Safety alignment is critical for the responsible deployment of large language models (LLMs). As Mixture-of-Experts (MoE) architectures are increasingly adopted to scale model capacity, understanding their safety robustness becomes essential. Existing adversarial attacks, however, have notable limitations. Prompt-based jailbreaks rely on heuristic search and transfer poorly, model intervention methods require privileged access to internal representations, and optimization-based input attacks remain output-centric and are fundamentally limited to MoE models due to the non-differentiable routing mechanism. In this paper, we present RouteHijack, a routing-aware jailbreak for MoE LLMs.

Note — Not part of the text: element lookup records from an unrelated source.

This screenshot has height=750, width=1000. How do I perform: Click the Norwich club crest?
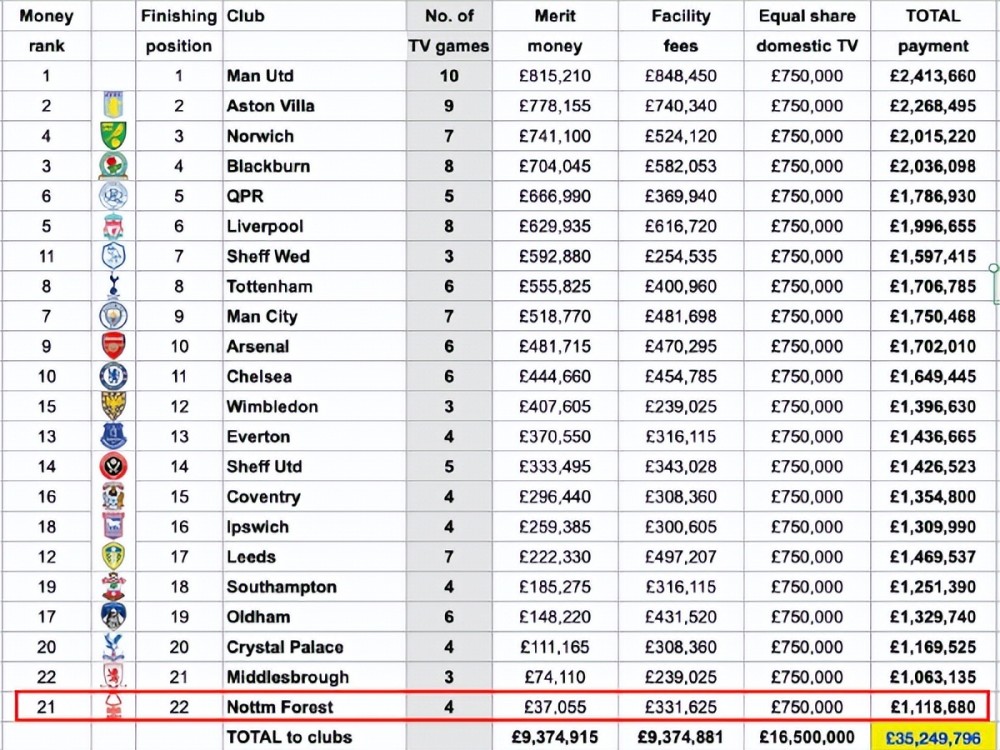(x=113, y=136)
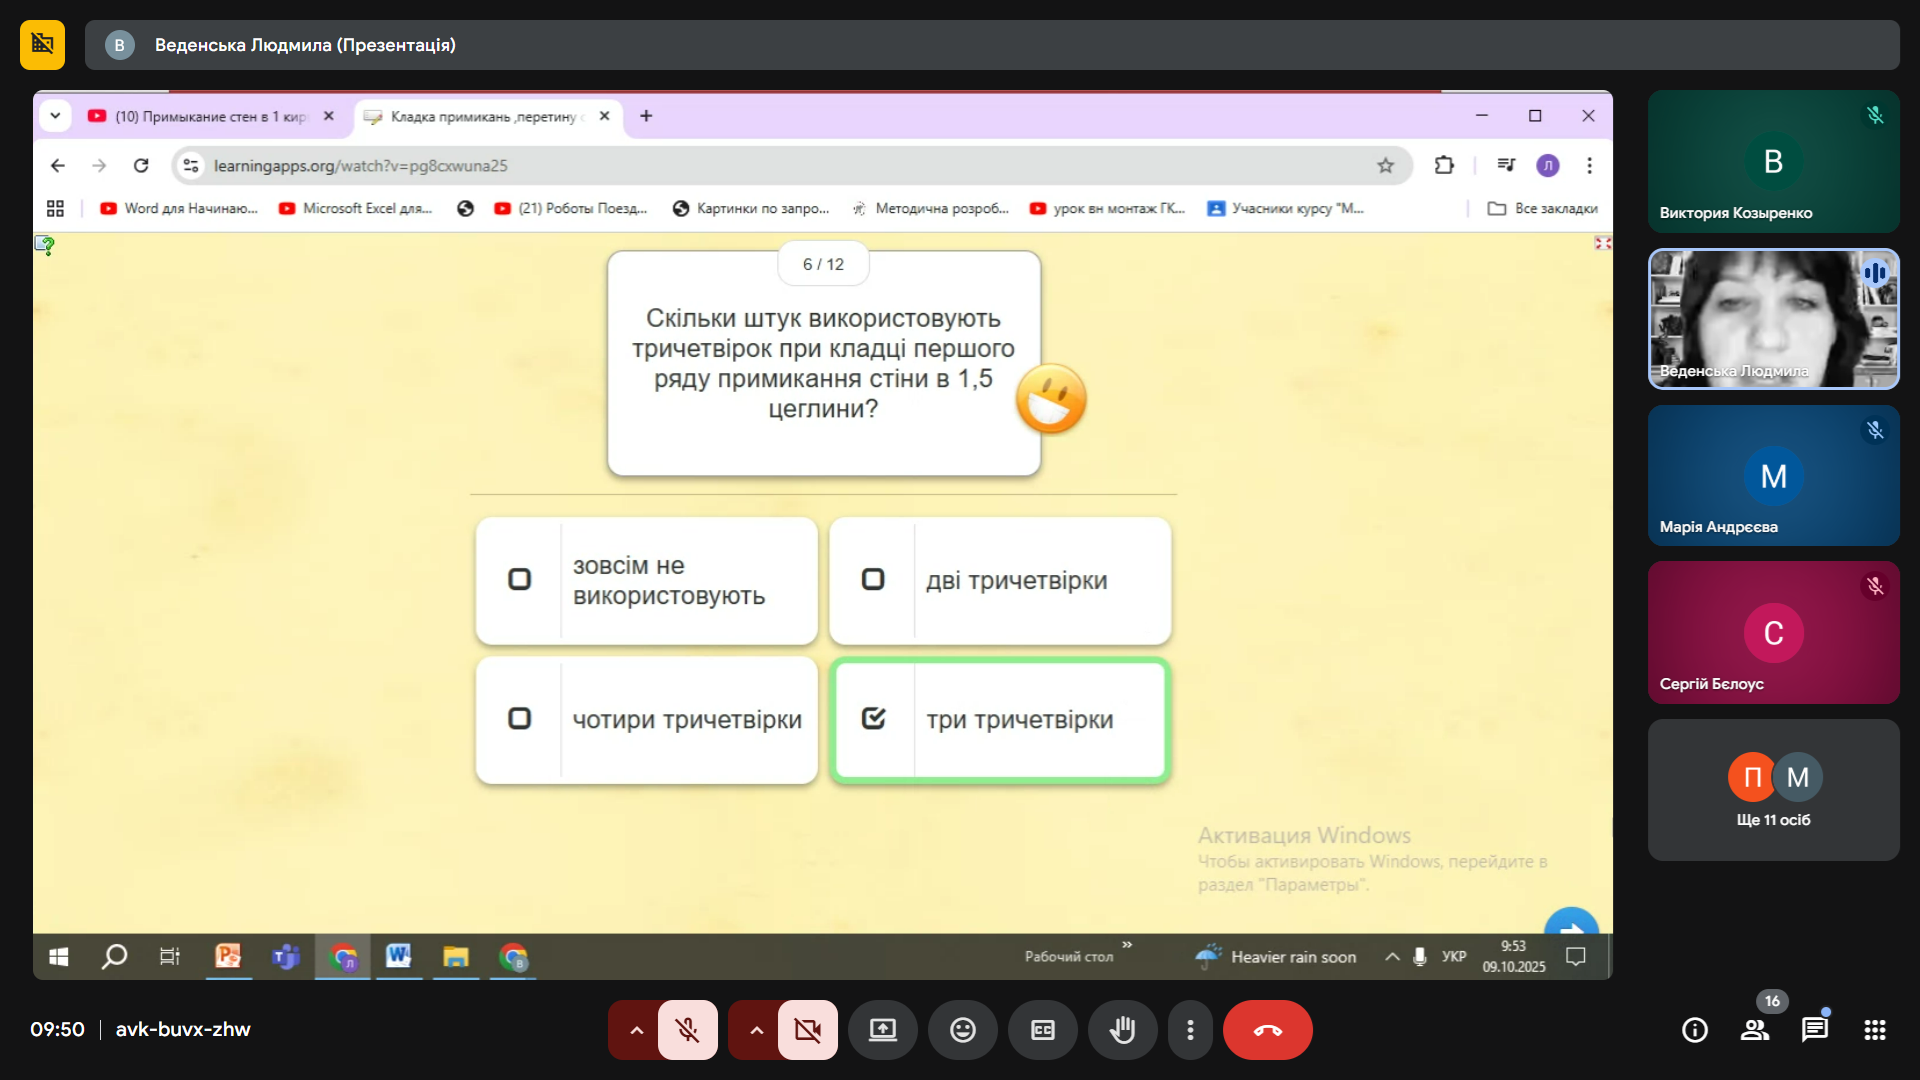Open the activities grid icon
The height and width of the screenshot is (1080, 1920).
pos(1874,1030)
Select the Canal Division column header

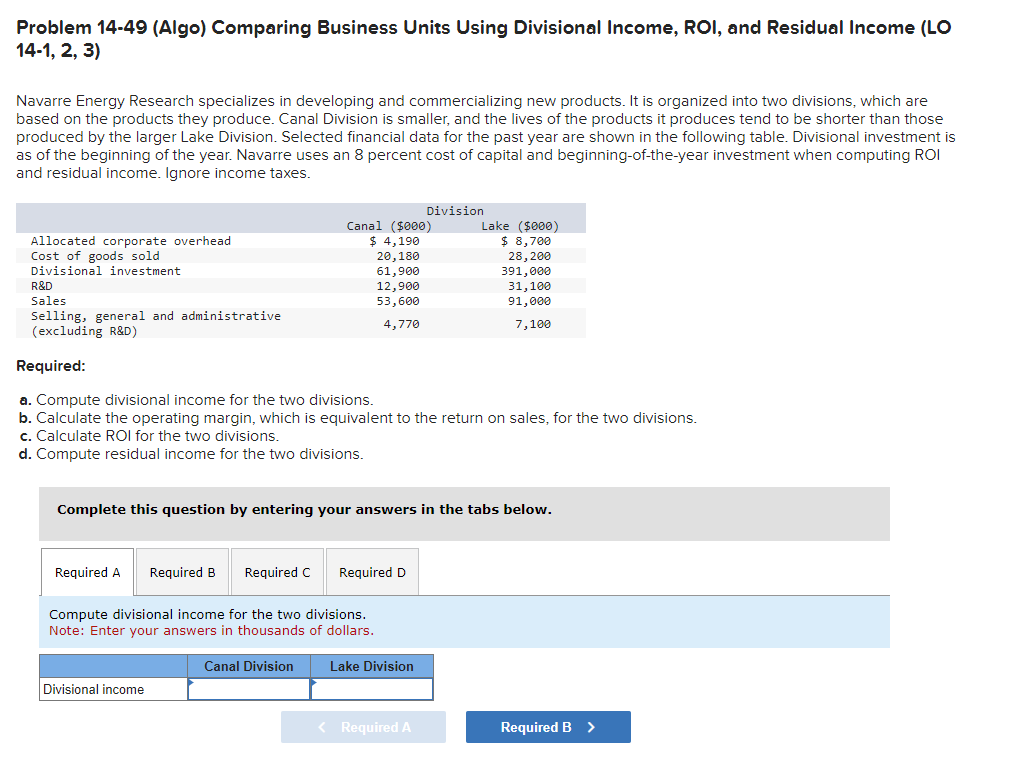248,666

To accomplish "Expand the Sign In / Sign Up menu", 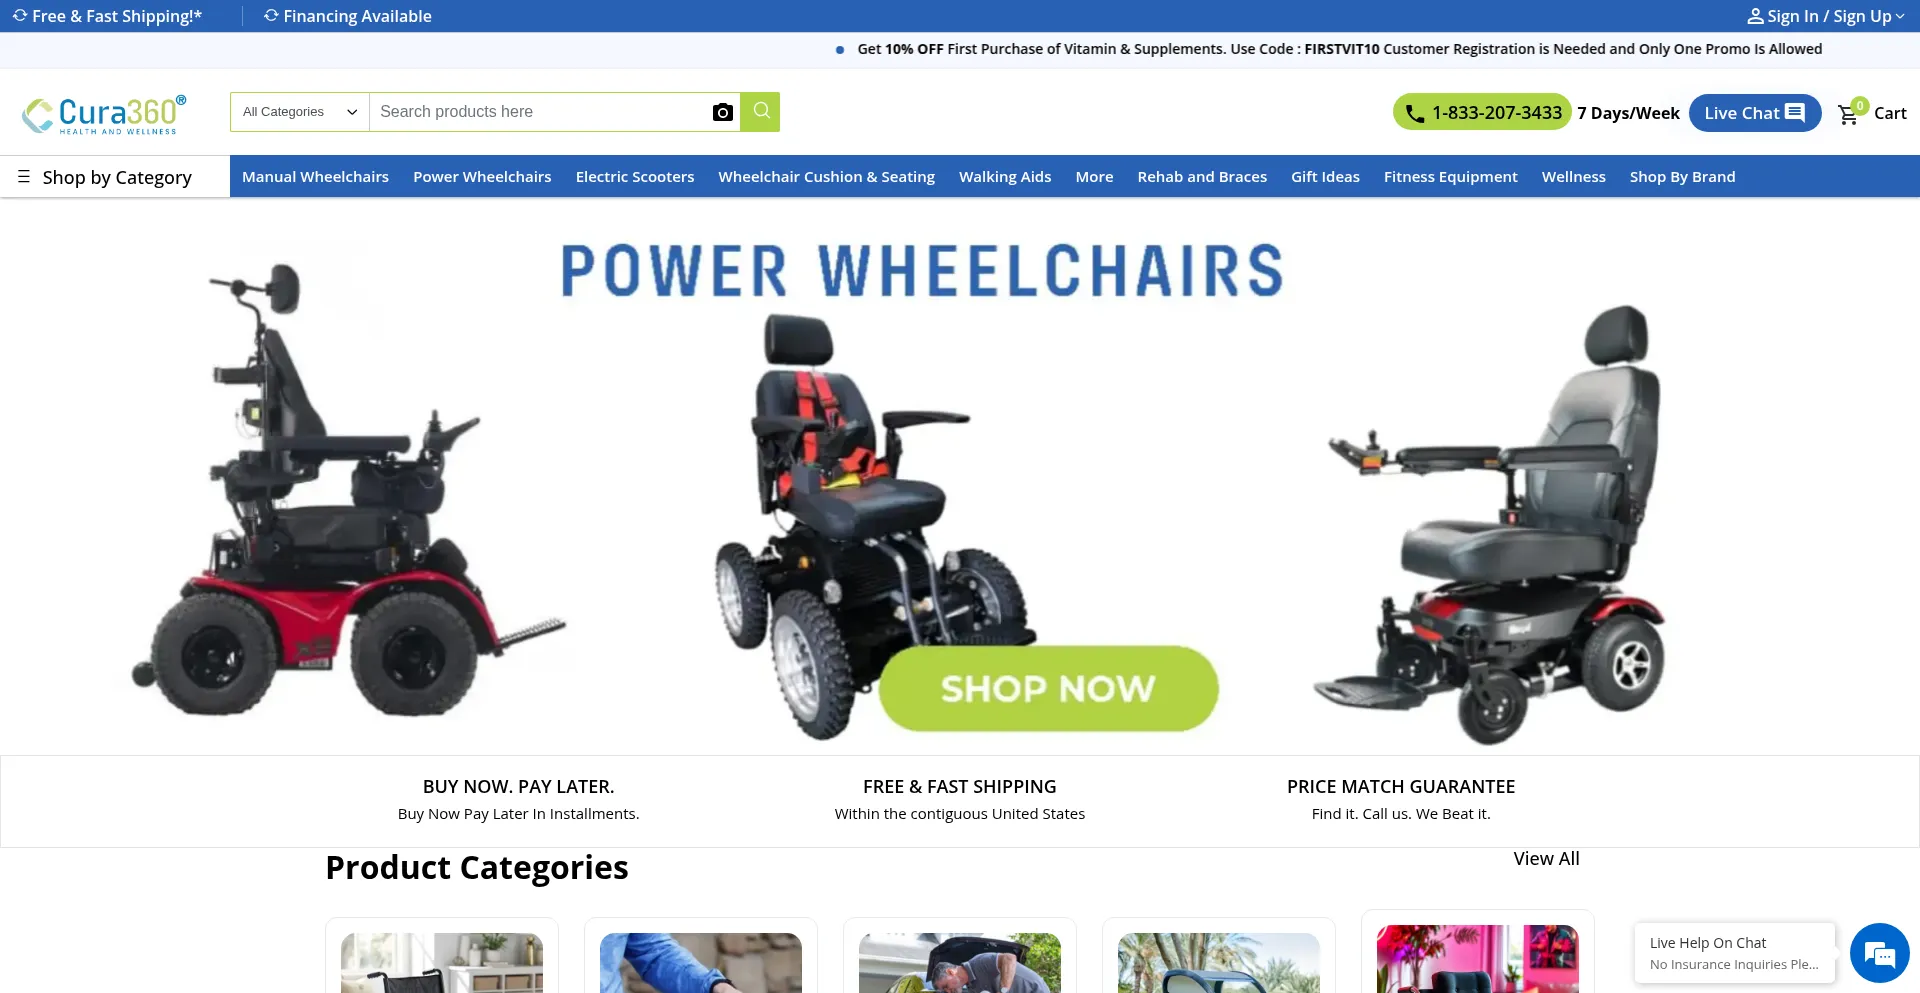I will [1825, 16].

Our key insight is that safety behavior is concentrated in a small subset of experts, creating an opportunity to steer model behavior by influencing routing decisions through input optimization. Building on this observation, RouteHijack first performs response-driven expert localization to identify safety-critical and harmful experts by contrasting activations under safe refusals and harmful completions. It then constructs adversarial suffixes with a routing-aware objective that suppresses safety experts, promotes harmful experts, and prevents early-stage refusal during generation. At inference time, the optimized suffix is appended to a malicious prompt, requiring only input access. Across seven MoE LLMs, RouteHijack achieves a 69.3\% average attack success rate (ASR), outperforming prior optimization-based attack by 3.2\times. RouteHijack also transfers zero-shot across five sibling MoE variants, raising average ASR from 27.7\% to 61.2\%, and further generalizes to three MoE-based VLMs, increasing average ASR from 2.47\% to 38.7\%. These findings expose a fundamental vulnerability in sparse expert architectures and highlight the need for defenses beyond output-level alignment.